Each line in the records below that has the word "breadcrumb" should be copied.

------ Record extracts

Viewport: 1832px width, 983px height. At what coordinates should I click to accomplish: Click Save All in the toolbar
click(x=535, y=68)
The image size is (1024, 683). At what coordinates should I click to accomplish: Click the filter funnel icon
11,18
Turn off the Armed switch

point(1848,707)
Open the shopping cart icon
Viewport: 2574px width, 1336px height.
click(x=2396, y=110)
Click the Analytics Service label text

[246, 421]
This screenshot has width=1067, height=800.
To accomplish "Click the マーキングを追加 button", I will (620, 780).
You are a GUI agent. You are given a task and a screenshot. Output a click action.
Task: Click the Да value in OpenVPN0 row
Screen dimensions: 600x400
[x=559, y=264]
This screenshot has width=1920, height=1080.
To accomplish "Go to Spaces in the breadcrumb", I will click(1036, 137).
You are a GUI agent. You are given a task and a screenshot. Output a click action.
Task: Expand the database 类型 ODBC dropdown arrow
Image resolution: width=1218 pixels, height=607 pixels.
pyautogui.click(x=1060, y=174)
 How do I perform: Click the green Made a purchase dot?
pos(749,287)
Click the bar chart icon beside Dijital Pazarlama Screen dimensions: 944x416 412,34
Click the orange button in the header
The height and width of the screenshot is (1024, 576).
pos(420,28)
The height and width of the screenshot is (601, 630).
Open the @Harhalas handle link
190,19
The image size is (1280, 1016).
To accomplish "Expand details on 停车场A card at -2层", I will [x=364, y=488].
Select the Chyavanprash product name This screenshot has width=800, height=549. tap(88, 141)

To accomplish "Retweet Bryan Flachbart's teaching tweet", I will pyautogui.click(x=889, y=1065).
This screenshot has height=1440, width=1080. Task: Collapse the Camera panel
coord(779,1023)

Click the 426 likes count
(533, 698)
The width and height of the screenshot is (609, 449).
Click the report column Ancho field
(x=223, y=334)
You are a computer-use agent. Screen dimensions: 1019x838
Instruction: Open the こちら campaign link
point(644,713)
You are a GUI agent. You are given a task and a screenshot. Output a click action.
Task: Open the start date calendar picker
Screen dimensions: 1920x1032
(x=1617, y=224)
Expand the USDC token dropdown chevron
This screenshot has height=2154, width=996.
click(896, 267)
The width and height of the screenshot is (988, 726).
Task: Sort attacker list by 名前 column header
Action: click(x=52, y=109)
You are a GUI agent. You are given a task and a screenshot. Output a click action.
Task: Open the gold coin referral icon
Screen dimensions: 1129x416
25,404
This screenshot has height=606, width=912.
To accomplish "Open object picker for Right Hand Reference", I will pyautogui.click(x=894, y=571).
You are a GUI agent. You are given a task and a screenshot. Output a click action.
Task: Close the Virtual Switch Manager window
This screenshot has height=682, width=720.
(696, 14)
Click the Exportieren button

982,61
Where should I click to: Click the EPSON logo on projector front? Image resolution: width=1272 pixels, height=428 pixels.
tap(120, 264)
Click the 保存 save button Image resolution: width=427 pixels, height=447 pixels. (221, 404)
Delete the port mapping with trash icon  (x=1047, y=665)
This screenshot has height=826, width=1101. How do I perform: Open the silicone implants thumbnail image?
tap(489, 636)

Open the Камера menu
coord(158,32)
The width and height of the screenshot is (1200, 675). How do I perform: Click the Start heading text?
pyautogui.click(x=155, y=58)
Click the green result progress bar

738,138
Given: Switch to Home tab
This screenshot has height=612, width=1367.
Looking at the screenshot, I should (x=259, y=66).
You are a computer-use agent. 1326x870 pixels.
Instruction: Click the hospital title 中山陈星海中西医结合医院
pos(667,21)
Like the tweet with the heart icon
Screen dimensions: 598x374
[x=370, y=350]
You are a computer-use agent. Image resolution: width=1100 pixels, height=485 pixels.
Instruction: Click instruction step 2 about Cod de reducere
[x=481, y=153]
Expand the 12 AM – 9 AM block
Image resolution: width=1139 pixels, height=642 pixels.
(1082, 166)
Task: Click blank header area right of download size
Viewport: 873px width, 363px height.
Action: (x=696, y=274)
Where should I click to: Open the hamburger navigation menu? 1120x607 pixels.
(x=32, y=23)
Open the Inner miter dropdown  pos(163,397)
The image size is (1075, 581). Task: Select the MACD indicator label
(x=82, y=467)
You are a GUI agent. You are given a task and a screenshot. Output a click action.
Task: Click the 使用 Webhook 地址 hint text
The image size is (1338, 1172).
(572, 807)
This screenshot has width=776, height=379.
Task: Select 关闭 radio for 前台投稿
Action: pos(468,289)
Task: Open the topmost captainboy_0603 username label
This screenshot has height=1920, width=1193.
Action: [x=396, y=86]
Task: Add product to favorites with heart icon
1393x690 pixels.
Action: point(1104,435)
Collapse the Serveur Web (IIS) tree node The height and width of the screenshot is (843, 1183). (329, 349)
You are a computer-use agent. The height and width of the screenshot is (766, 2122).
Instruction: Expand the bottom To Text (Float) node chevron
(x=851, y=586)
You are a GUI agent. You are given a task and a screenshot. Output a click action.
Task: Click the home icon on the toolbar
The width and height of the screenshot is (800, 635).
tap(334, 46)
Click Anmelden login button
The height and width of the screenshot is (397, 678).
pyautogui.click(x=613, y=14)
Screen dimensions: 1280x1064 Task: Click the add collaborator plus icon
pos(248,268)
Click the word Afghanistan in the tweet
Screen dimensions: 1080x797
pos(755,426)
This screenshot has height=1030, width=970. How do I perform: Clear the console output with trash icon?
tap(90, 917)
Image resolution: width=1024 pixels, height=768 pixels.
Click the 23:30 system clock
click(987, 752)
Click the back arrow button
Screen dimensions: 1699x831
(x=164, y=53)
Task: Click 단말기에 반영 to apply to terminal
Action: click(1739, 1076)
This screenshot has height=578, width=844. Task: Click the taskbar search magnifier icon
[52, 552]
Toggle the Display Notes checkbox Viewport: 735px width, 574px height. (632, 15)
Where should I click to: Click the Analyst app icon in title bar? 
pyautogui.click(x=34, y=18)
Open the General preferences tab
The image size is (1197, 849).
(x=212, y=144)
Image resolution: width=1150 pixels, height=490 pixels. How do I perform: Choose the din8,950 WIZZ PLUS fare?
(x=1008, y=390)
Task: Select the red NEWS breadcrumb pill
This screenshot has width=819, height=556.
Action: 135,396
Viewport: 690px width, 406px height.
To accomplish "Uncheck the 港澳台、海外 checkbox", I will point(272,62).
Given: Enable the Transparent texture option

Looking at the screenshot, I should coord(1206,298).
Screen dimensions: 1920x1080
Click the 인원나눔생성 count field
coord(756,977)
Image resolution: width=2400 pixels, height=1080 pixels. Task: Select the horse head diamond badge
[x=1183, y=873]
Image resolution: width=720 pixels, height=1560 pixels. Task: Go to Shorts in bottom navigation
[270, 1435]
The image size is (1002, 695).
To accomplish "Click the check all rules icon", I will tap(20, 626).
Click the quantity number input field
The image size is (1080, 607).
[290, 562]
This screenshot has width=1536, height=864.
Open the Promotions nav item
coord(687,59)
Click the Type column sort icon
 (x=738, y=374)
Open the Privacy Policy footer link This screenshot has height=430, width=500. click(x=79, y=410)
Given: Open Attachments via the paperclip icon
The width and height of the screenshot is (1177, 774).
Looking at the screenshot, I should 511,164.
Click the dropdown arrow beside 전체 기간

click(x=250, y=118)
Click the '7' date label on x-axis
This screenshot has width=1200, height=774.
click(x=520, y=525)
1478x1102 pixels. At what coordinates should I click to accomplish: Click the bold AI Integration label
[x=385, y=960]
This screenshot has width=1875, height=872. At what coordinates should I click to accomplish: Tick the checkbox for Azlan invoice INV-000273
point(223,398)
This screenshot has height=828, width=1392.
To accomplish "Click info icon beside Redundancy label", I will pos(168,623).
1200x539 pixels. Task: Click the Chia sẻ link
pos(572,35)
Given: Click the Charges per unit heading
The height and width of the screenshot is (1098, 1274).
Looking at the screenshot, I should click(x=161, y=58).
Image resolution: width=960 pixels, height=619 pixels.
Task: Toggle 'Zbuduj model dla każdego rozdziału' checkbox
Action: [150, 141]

------------

▶ **Solution to this problem**:
To accomplish "Go to Spaces in the breadcrumb", I will click(1036, 137).
Task: Select the red NEWS breadcrumb pill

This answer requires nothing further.